◆ **Work request**
Copy out each line of the entries below in which the string "will" appears.

---*---

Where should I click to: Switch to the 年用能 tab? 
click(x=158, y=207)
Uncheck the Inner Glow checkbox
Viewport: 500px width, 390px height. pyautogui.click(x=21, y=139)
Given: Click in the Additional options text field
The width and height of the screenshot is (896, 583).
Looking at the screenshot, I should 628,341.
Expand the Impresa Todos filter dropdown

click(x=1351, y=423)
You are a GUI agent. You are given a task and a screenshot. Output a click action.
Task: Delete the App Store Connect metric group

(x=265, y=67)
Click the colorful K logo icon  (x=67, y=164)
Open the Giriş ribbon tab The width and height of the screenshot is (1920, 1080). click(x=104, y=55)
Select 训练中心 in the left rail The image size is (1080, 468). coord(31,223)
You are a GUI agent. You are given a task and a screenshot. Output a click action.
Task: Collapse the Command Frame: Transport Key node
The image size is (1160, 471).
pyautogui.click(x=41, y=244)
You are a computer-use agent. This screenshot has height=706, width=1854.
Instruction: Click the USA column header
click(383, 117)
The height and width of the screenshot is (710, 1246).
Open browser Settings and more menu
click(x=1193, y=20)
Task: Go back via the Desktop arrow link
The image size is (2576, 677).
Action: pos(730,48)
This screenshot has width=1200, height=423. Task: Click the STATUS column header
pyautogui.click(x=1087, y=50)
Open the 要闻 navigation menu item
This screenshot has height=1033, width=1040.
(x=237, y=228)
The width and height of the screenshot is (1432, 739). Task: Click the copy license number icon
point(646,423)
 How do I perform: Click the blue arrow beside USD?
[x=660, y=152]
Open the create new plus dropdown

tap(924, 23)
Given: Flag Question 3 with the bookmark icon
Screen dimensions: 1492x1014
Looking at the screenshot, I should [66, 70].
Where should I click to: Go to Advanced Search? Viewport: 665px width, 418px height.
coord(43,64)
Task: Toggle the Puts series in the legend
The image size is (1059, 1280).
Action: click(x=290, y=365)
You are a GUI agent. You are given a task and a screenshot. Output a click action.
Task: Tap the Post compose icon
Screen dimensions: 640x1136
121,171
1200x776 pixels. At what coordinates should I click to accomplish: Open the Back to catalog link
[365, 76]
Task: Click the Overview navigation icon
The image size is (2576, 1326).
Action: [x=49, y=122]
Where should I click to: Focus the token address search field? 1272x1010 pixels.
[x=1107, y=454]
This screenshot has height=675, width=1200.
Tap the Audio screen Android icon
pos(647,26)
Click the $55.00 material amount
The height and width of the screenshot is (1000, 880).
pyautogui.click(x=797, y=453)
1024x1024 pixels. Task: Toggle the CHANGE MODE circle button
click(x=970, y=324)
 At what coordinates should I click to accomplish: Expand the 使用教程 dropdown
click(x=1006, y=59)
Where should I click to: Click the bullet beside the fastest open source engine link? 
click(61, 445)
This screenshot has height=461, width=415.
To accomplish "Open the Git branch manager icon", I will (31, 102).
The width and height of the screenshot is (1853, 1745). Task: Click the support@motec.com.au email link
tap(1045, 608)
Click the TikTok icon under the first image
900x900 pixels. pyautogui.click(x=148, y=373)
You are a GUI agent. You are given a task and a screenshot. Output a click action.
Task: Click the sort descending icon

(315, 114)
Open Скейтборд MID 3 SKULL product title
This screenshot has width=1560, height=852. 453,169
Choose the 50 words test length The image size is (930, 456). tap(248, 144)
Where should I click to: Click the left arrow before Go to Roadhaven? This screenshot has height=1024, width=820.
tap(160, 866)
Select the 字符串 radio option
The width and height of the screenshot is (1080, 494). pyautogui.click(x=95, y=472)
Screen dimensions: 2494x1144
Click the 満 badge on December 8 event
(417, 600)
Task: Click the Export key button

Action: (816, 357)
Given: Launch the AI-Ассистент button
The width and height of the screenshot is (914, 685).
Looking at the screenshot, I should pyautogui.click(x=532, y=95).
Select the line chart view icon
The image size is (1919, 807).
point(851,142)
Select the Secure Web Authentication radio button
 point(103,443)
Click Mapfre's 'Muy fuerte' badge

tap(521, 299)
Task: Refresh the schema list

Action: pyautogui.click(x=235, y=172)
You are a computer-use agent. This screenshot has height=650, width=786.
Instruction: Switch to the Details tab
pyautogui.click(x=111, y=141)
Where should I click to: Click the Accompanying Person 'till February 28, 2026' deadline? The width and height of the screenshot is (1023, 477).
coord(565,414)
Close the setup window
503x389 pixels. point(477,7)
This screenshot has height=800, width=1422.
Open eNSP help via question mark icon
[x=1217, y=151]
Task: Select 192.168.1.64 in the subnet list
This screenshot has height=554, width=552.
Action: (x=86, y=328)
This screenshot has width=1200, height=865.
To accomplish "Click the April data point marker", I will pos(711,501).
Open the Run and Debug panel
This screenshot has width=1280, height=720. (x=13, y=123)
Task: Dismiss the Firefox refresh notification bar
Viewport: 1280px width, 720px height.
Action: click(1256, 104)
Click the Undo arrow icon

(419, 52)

---*---

◆ **Response**
To accomplish "Open the Git branch manager icon", I will (31, 102).
To accomplish "Click the April data point marker", I will pos(711,501).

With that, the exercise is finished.